The company reported profit before tax of £13.7m for the year ended 31 May 2019, with a gross profit of £106m.
Commenting on the results, chief executive Andy Dawkins said: “Our first full year as Avara Foods was always going to be a period of significant change and upheaval, and the wider economic environment was a test of our resilience. Despite this, even in a tough trading period, there are strong indicators that we are on the right path.
“The investment in our business, the support from our customers and the improving performance trend towards the end of the period are all reasons for us to be optimistic about our future.”
Avara spent £15m investing in its facilities and automation to improve productivity, increase capacity and support range and volume increases across the added-value category.
This spend on the business help the company weather challenges posed by Brexit and volume increases, putting pressure on Avara to recruit, train and retain the people and skills required to meet demand for its products.
Dawkins added: “That is why our strategy is focused on operating more efficiently through investment in technology, people and skills to deliver continued growth for Avara in the UK market.

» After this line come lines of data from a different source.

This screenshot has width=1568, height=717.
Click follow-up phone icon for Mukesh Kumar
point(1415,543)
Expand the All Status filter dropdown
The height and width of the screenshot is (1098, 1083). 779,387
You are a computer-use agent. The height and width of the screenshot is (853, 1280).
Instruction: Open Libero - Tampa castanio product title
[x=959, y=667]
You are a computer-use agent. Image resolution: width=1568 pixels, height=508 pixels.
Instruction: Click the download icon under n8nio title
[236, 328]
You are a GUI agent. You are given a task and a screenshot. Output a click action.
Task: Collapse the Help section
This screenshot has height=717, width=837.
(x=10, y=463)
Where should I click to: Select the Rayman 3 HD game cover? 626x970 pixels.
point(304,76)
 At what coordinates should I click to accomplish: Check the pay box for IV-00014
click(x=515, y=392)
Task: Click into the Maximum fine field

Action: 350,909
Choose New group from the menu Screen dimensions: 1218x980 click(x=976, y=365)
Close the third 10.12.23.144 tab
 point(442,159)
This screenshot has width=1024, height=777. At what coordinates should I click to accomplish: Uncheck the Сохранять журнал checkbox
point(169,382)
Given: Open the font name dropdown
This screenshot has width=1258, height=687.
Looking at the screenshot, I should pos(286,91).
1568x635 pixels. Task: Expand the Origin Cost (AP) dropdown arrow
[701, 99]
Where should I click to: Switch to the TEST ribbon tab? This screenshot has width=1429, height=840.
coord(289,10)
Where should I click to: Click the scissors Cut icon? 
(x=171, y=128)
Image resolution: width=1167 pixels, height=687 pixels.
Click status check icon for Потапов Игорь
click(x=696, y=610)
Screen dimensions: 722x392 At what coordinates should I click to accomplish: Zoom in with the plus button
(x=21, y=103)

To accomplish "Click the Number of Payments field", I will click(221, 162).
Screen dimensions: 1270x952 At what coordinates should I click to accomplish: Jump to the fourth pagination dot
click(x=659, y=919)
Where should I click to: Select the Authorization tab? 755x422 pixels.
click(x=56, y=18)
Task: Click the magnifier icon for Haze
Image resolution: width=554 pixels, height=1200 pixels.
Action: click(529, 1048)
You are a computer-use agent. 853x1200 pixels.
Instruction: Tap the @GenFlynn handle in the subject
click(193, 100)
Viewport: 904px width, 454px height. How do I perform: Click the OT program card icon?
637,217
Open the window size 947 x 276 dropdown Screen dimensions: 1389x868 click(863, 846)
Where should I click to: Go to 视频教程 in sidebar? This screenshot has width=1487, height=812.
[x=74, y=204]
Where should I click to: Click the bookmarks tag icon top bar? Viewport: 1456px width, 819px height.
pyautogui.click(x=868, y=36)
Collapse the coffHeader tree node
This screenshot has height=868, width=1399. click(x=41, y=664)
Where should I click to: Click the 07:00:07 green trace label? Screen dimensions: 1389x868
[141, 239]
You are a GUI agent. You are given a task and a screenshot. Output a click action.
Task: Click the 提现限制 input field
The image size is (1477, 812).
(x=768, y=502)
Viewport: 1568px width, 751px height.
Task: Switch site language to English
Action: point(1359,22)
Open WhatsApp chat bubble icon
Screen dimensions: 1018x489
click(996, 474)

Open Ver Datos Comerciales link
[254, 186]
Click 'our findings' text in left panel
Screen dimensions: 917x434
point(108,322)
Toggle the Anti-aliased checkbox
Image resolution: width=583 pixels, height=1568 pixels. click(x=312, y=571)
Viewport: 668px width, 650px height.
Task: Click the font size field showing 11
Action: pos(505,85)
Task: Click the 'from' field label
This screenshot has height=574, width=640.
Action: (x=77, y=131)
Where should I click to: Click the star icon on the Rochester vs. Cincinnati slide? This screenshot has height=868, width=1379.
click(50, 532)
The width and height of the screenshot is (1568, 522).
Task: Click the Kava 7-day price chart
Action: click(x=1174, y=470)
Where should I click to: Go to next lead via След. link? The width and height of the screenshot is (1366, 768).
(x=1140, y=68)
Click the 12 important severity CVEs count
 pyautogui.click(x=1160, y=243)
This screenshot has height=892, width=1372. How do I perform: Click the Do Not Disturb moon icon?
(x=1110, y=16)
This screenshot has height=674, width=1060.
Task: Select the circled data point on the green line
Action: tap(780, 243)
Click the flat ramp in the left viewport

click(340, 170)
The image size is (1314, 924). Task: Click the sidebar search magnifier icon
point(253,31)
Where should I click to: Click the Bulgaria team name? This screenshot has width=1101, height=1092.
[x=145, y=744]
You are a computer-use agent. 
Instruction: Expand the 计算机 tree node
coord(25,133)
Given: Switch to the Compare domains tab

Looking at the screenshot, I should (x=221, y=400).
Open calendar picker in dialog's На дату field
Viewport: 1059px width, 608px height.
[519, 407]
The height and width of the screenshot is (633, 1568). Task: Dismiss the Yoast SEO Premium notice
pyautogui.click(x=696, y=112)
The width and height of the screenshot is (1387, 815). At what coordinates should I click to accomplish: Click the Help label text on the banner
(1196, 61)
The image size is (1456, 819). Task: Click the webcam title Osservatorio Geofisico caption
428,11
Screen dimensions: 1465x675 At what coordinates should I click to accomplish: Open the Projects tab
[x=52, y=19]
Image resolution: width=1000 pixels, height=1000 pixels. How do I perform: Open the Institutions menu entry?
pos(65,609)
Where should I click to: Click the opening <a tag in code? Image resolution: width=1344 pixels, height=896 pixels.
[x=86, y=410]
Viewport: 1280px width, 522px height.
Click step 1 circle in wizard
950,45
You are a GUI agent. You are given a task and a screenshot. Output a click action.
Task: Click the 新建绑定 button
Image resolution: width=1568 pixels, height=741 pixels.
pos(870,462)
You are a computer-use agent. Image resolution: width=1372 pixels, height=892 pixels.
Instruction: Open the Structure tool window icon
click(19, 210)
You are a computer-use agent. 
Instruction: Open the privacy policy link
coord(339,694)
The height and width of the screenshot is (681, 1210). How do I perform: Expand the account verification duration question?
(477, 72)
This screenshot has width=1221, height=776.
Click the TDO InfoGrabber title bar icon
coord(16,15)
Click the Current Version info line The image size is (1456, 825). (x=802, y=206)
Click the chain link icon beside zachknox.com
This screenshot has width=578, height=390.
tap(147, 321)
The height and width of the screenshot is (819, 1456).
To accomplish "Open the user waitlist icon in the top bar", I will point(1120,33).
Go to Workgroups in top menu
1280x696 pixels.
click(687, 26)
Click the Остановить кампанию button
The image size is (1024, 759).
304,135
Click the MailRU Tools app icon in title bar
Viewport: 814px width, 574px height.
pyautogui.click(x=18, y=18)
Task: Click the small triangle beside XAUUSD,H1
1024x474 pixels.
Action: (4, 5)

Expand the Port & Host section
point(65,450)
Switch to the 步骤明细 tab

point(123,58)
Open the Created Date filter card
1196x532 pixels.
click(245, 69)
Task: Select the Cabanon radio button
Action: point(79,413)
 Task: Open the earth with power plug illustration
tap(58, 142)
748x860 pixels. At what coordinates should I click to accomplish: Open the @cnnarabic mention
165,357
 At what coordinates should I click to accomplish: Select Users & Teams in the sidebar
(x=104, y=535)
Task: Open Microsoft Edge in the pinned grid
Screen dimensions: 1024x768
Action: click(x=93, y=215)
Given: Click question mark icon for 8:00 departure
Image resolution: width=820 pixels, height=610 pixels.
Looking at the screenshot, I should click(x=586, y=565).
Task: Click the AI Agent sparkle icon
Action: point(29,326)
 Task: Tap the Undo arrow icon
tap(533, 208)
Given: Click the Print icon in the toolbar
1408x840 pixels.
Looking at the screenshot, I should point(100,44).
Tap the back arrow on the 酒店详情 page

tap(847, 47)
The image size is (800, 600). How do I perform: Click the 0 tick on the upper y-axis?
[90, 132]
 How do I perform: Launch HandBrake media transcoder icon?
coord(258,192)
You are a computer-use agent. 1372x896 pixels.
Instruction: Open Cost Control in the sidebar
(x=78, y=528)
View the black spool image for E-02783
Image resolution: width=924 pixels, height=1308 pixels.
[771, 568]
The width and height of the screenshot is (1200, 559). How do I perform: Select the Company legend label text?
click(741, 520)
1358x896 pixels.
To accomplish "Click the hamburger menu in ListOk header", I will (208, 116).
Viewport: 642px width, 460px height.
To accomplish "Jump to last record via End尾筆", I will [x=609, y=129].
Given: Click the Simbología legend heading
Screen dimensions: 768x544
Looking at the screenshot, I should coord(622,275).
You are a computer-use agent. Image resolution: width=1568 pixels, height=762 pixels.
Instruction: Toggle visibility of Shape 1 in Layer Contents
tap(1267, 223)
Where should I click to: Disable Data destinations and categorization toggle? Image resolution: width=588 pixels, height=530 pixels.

“Clearly, to support this investment strategy we need clarity in the Brexit process and now is the time to establish the priorities of a post-Brexit food landscape.”
Continued market disruption
Avara said it expected continued market disruption and cost pressure from discount retailers during the 2019/20 period, while expectations from consumers for transparency, welfare and provenance in the supply chain would put pressure on the business to “walk their own talk”.
“We are focused on what we need to be doing now to be competitive and fit for the future,” Dawkins concluded.
Meanwhile, dairy ingredients firm Meadow Foods has posted significant profit and sales growth in the year to 31 March 2019 amid continued capital expenditure, vowing to invest a further £8m by April this year.